Data lost when exceed batch size. #111

wycwyx · 2020-05-21T09:44:20Z

Describe the bug
Data lost when the number of rows is exceed batch size.

To Reproduce

set "replica_batch_size :10000" in configure file.
insert 18000 rows in the source database.
chameleon will replica only 10000, and 8000 rows lost.

After debuged the code(v2.0.12 or master), I found the code snippet in mysql_lib. py.
code :
`

1194 if close_batch:
1195 my_stream.close()
1196 return [master_data, close_batch]

`
According the code, the rows in group_insert will not to be stored.

I changed them to
`

1194 if close_batch:
1195 break

`

Then result was right.

the4thdoctor · 2020-07-25T06:58:37Z

I wasn't able to reproduce the bug as the rows you mentioned seems already ok.
I've just merged some changes in master/ver2.0. Can you try again please?

wycwyx · 2020-08-14T03:38:12Z

In current version (tag v2.0.14)
The line 1266&1267, should be a single code: break.
And let the code block begin with line 1375 running, which will write the batch remaining in variable group_insert.
If not , according current 1266&1267, variable group_insert will not be written.
When function __read_replica_stream be called next , variable group_insert will be assign to empty array in line 1144.

rascalDan · 2021-03-24T10:35:31Z

I'm trying to avoid saying "me too", because I'm struggling to understand the scope of the problem we're witnessing.
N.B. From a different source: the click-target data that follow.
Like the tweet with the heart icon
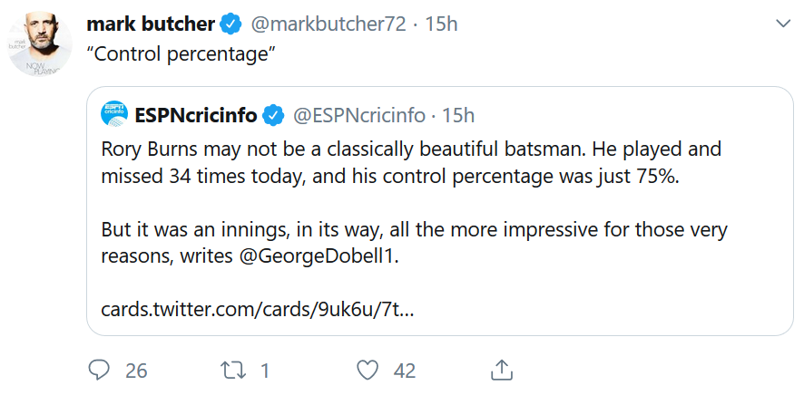Image resolution: width=804 pixels, height=395 pixels. (367, 371)
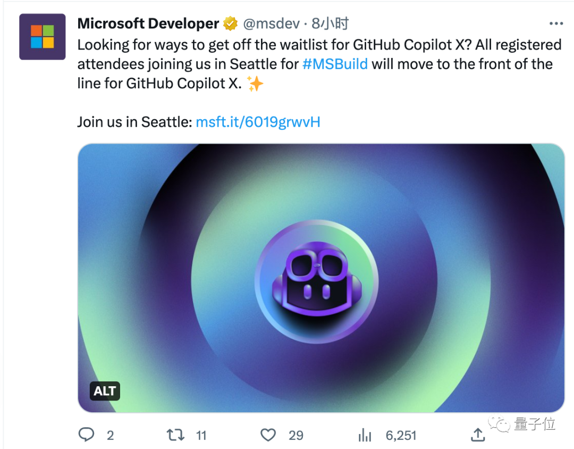
Task: Show the image ALT text description
Action: [x=105, y=391]
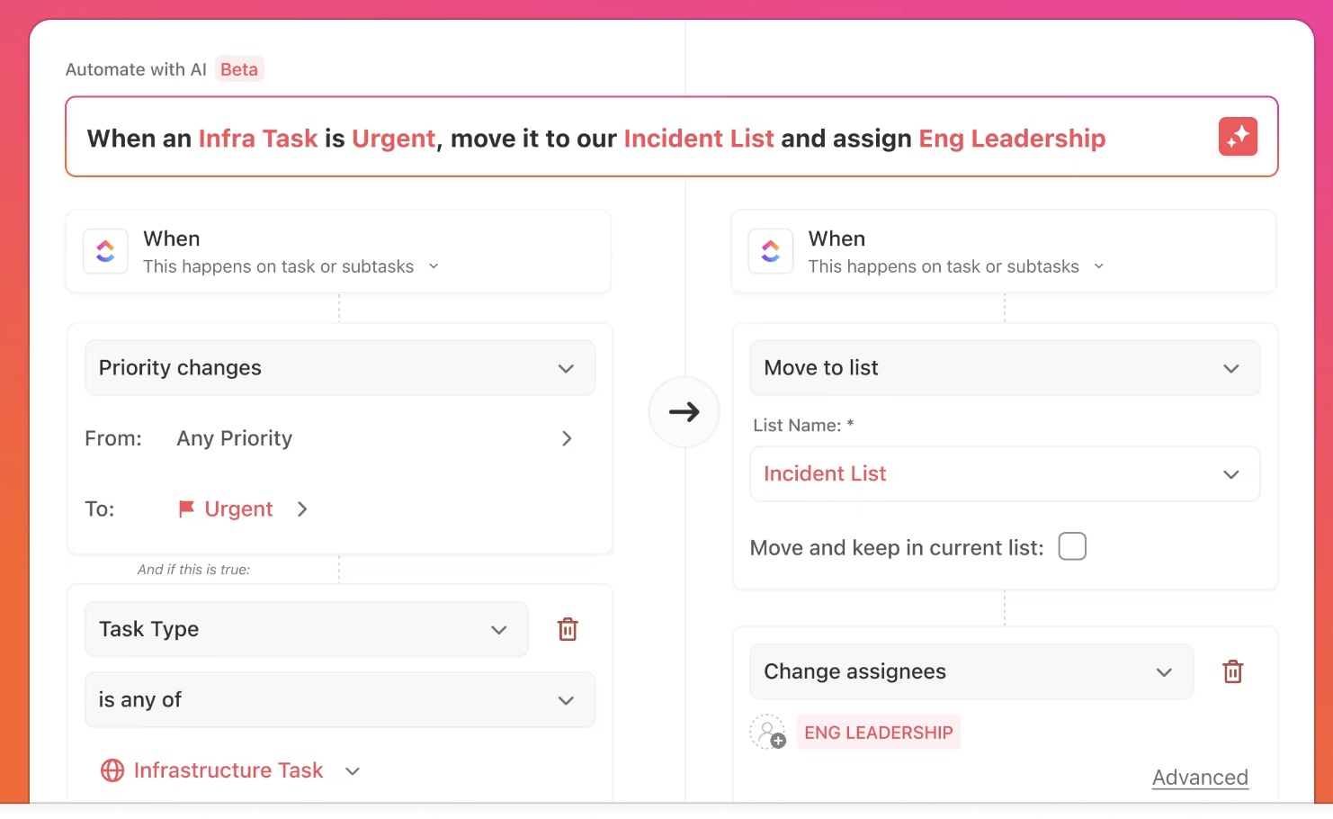Open the Priority changes trigger dropdown
The image size is (1333, 819).
(339, 367)
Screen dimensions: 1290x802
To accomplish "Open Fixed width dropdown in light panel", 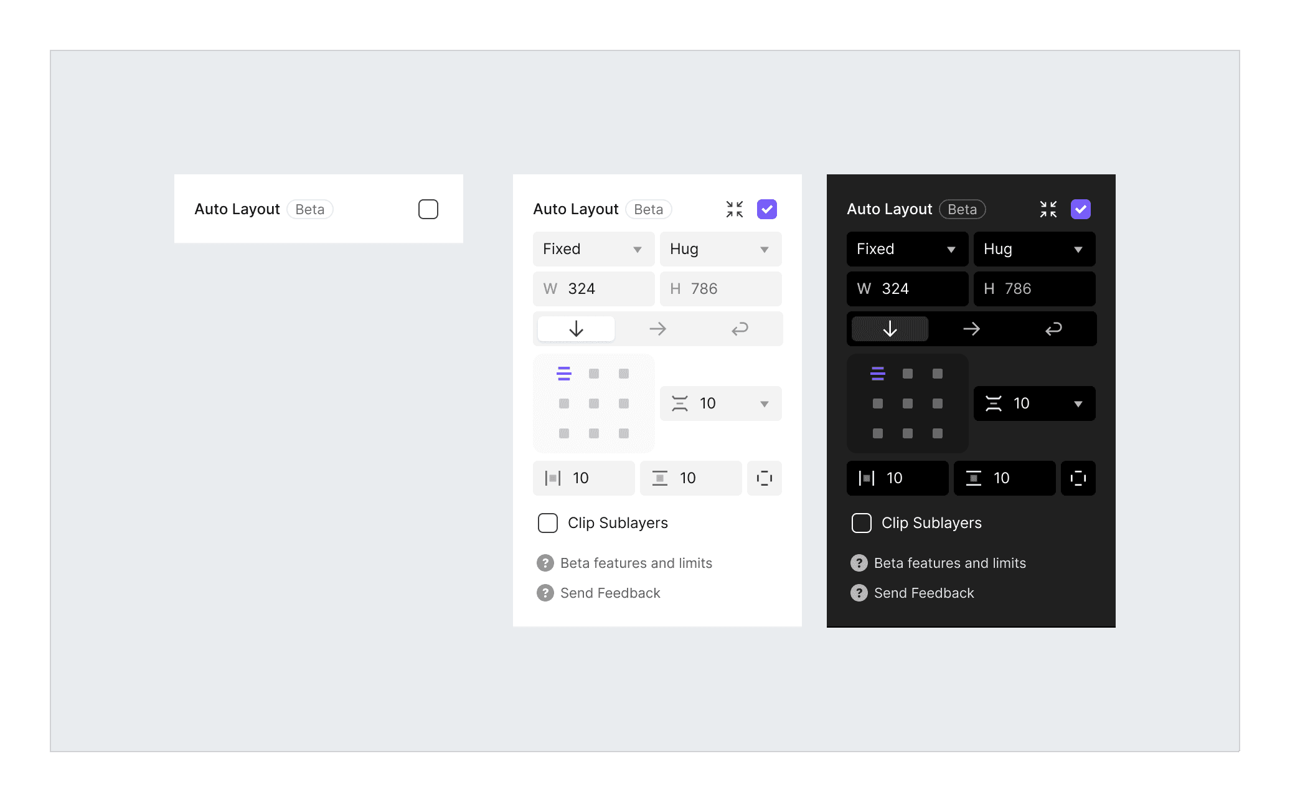I will coord(593,249).
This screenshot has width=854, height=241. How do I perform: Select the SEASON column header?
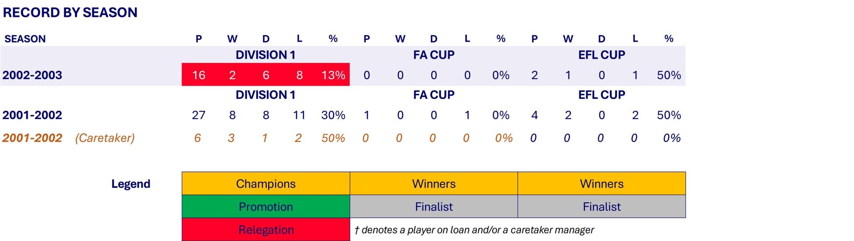click(x=25, y=39)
It appears to be the case that "some" rows in one table "sometimes" aren't updated when the source rows are. The batch sizes in question are far far lower then our max batch size (10000 in config, actual tends to be less than 200) We haven't been able identify the criteria for failure as yet, and are not entirely sure it's limited to one table (that wouldn't make sense, but it does have a large amount of text in it, so that might issue some how). I am actively looking into the problem now we speak and hope to have more concrete information later today.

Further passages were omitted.